▸ Problems to solve
(1) In the passage on Ethiopia's bond dispute with the IMF, what is the size of the bailout as part of which the fund is accused of trying to "reverse-engineer" debt relief?
(2) Render this sentence from the passage on Ethiopia's bond dispute with the IMF in Spanish: "While the fund is never directly involved in debt restructuring talks between governments and bondholders, its economic forecasts strongly influence negotiations."
(3) Proceed with the passage on Ethiopia's bond dispute with the IMF, writing on from the point at which it stops.

▸ Text provided
━━━━
A committee of holders of the $1bn debt said the fund was undermining talks to end a 2023 default after it “significantly undervalued” a rebound in exports since Ethiopia devalued its currency against the dollar last year, according to a statement seen by the Financial Times.
The committee accused the fund of attempting to “reverse-engineer” debt relief as part of a $3.4bn bailout and also said it was reserving legal rights over the debt after it rejected a proposal by Ethiopia to write down the bond last year.
The dispute reflects one of the biggest faultlines to resolving a wave of sovereign defaults from Sri Lanka to Zambia in recent years, as investors have increasingly criticised how the IMF oversees key debt relief targets. While the fund is never directly involved in debt restructuring talks between governments and bondholders, its economic forecasts strongly influence negotiations.
The IMF said last month that “Ethiopia’s debt continues to be unsustainable and in distress”, a view the committee disputes.
The IMF’s projections for Ethiopia “artificially imply a solvency issue which requires Ethiopia to seek greater concessions from its stakeholders in order to meet the IMF’s lending criteria than, in our view, are actually required to achieve debt sustainability”, the committee said.
━━━━
▸ Recorded data
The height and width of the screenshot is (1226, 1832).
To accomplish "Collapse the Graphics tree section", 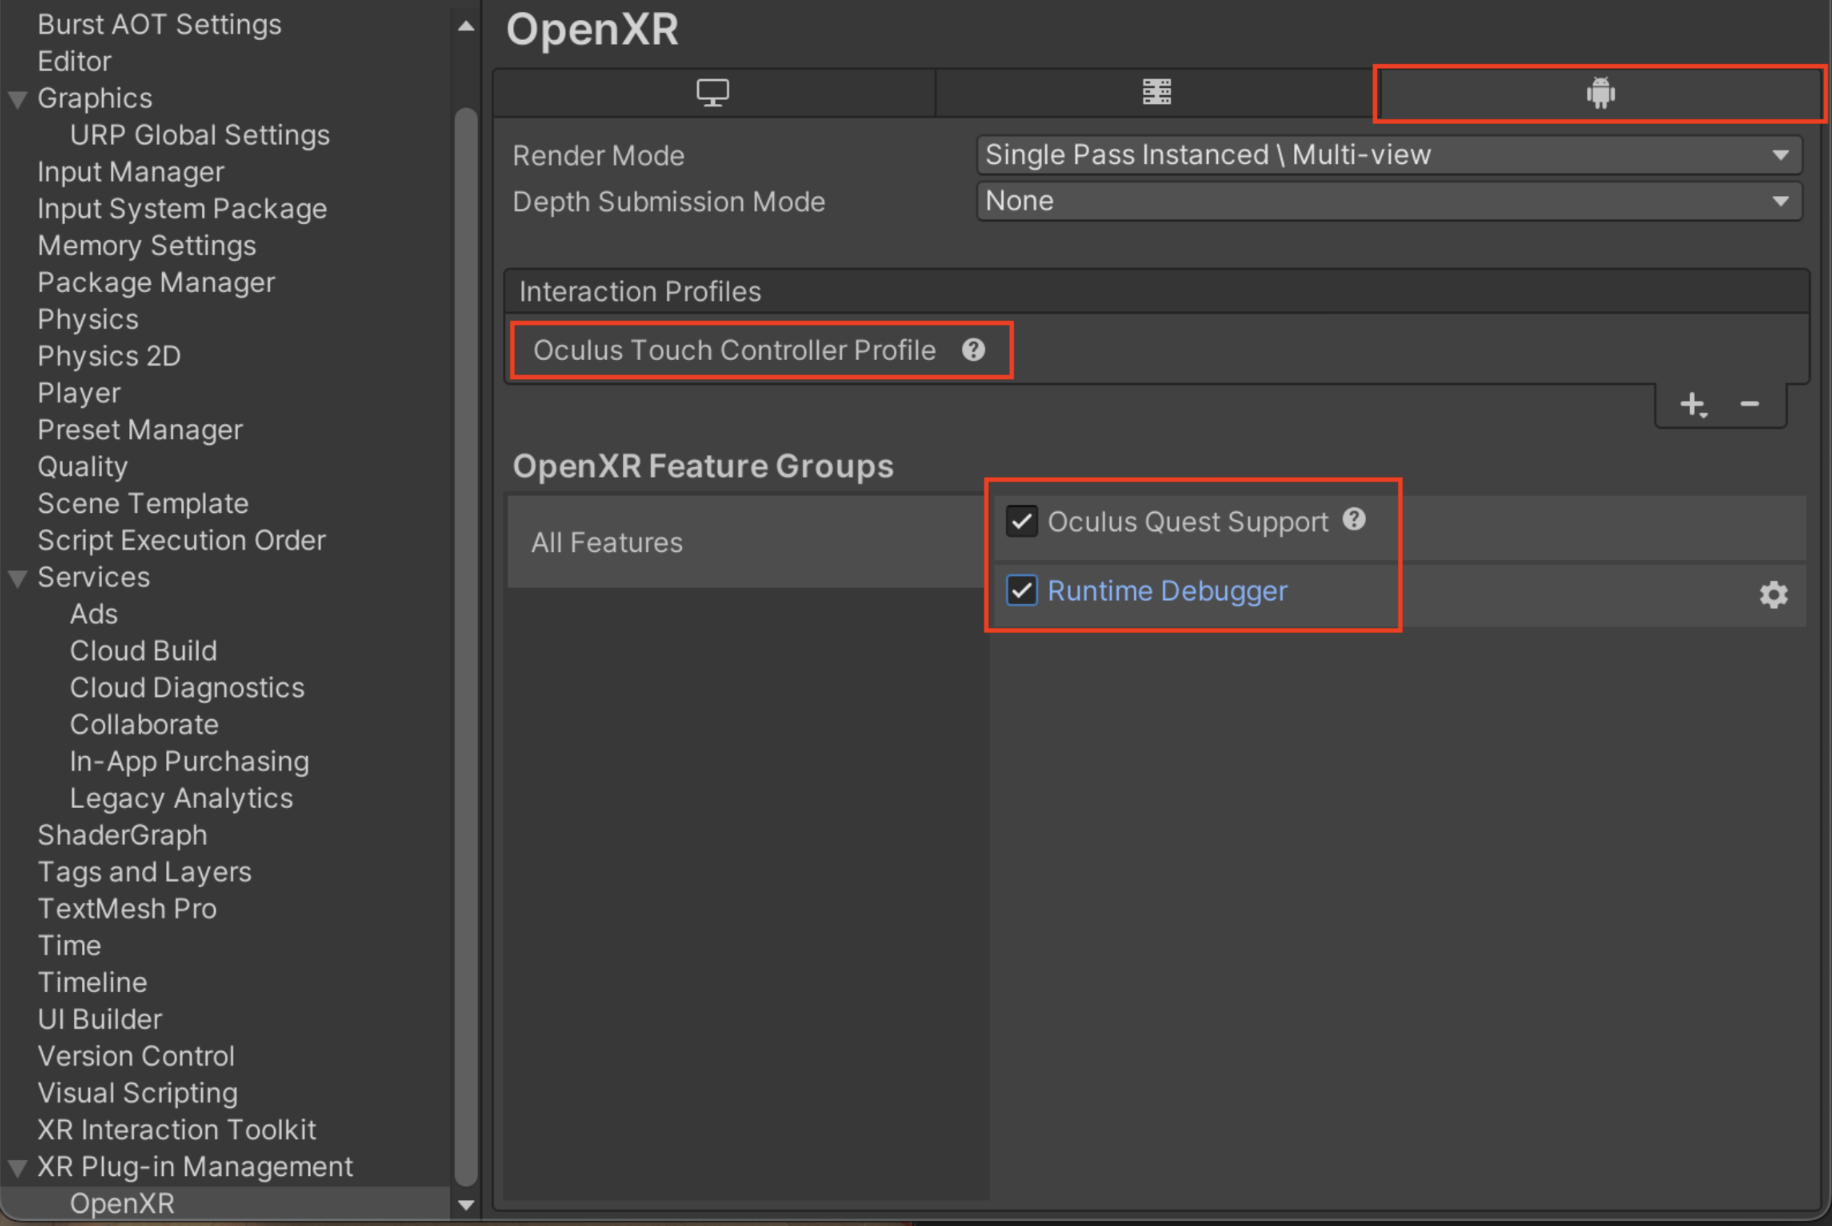I will pyautogui.click(x=18, y=99).
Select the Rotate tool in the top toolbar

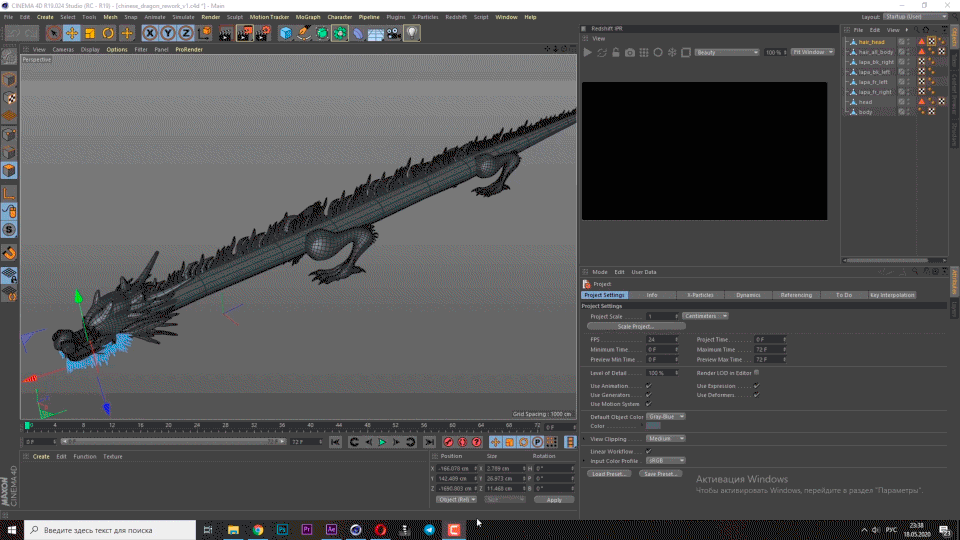[108, 33]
━━━━
▸ Outputs for the tasks
(1) $3.4bn

(2) Aunque el fondo nunca participa directamente en las negociaciones de reestructuración de deuda entre gobiernos y tenedores de bonos, sus previsiones económicas influyen considerablemente en dichas negociaciones.

(3)
The committee, which owns 40 per cent of the Ethiopian bond, includes hedge funds Farallon Capital Management and VR Capital, people familiar with the matter said.
The IMF did not immediately respond to a request for comment. The fund conditioned last year’s bailout on the devaluation of Ethiopia’s currency, the birr, and is backing other reforms. Kristalina Georgieva, IMF managing director, visited Addis Ababa earlier this month.
In October, the bondholder committee turned down an offer to cut the debt’s face value by 18 per cent, after the legacy of a two-year civil war led Ethiopia to skip interest payments in 2023.
Most of Ethiopia’s roughly $30bn external debt is owed to multilateral creditors, or individual countries such as China, that are seen as less willing to accept outright losses. But the IMF’s bailout is requiring debt to be reduced relative to exports.
During Georgieva’s visit, Ahmed Shide, Ethiopia’s finance minister, said the country was in “the final stage of negotiations” with its creditors. The fund has said that the country is getting closer to a deal with its bilateral lenders.
After the birr’s peg to the dollar was dropped in July, exports doubled year on year to more than $3bn in the second half of 2024, while imports fell slightly to $8.6bn over the same period, Ethiopia’s central bank said last week.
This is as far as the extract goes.